= P. N. Furbank =

English writer (1920–2014)

Philip Nicholas Furbank FRSL (/ˈfɜrˌbæŋk/; 23 May 1920 – 27 June 2014) was an English biographer, critic and academic. His most significant biography was the well-received life of his friend E. M. Forster.

== Career ==
Born in Cranleigh in 1920, Furbank, after having attended Reigate Grammar School, entered Emmanuel College, Cambridge. After graduating with a First in English, he served in the army. He became a corporal in the Royal Electrical and Mechanical Engineers and was in Italy in 1945. He returned to Emmanuel as a teaching Fellow in 1947. While in Cambridge Furbank became a close friend of the novelist E. M. Forster, and also of the mathematician Alan Turing, whose literary executor he became.

In 1953 Furbank moved to London, where he worked as an editor and a librarian, and contributed book reviews to The Listener. In 1960 he married the poet and critic Patricia Beer. The marriage was dissolved by 1964, when she remarried. In 1972 Furbank became a professor of the Open University,

==Works==
Furbank's best known work is his E. M. Forster: A Life. Forster had recognised that a biography was inevitable and had originally asked the novelist William Plomer to write one. Plomer found it impossible to describe Forster's sexuality and Furbank was asked instead. Forster's old college, King's College, made Furbank a fellow for the two years before Forster's death in 1970 to support the writing, and the biography was published in two volumes in 1977 and 1978.

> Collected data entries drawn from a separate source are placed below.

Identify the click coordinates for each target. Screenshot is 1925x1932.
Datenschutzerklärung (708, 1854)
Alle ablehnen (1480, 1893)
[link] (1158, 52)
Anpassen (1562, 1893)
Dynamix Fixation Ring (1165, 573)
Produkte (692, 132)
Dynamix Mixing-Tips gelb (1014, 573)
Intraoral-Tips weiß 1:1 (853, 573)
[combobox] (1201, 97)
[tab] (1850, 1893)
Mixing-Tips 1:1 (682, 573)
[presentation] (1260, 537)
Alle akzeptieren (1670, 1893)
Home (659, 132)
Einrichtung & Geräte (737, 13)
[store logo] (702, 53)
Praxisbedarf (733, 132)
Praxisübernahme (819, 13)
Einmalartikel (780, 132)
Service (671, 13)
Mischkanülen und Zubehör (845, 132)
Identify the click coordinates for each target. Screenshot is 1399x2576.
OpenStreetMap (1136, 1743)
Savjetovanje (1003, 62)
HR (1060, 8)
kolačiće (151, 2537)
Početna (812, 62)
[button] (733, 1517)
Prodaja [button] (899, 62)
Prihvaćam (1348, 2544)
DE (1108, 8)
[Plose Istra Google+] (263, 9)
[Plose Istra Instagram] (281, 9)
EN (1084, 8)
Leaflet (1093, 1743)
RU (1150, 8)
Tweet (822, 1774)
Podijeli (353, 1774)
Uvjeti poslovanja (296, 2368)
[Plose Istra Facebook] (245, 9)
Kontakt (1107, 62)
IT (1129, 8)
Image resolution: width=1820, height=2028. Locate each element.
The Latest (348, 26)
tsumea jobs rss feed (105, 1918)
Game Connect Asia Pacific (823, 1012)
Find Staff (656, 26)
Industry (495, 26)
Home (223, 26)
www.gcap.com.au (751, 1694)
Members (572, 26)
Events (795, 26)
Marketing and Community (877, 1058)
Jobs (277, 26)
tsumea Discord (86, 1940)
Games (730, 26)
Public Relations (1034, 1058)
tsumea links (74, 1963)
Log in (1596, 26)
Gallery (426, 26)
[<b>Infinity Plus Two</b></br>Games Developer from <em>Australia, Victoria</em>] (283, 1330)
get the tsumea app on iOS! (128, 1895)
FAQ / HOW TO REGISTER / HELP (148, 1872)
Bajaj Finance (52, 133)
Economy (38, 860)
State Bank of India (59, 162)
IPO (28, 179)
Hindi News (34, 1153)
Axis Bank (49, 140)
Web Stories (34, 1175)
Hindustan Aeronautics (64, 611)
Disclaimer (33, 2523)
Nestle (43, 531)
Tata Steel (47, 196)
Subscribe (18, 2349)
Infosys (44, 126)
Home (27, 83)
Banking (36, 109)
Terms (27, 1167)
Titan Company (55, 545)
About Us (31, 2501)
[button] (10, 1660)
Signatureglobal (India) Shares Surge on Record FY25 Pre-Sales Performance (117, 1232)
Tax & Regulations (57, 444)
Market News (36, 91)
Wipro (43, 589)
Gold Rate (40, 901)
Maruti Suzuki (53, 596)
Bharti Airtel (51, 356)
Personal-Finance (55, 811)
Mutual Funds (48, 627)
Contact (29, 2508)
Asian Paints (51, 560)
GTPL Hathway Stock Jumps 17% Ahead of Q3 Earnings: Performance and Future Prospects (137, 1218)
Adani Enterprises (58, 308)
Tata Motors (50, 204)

Furbank won a Truman Capote Award for Literary Criticism for his Diderot: A Critical Biography (1992). He also edited the works of Daniel Defoe and made major contributions to the question of attributions to Defoe in A Critical Bibliography of Daniel Defoe, The Canonisation of Daniel Defoe, and A Political Biography of Daniel Defoe, all co-written with W. R. Owens. Furbank also helped to oversee the publication of Alan Turing's collected works.

Furbank's other works include books on the poet Mallarmé, the painter Poussin, the novelists Samuel Butler and Italo Svevo, and Behalf (1999), a book on political thought.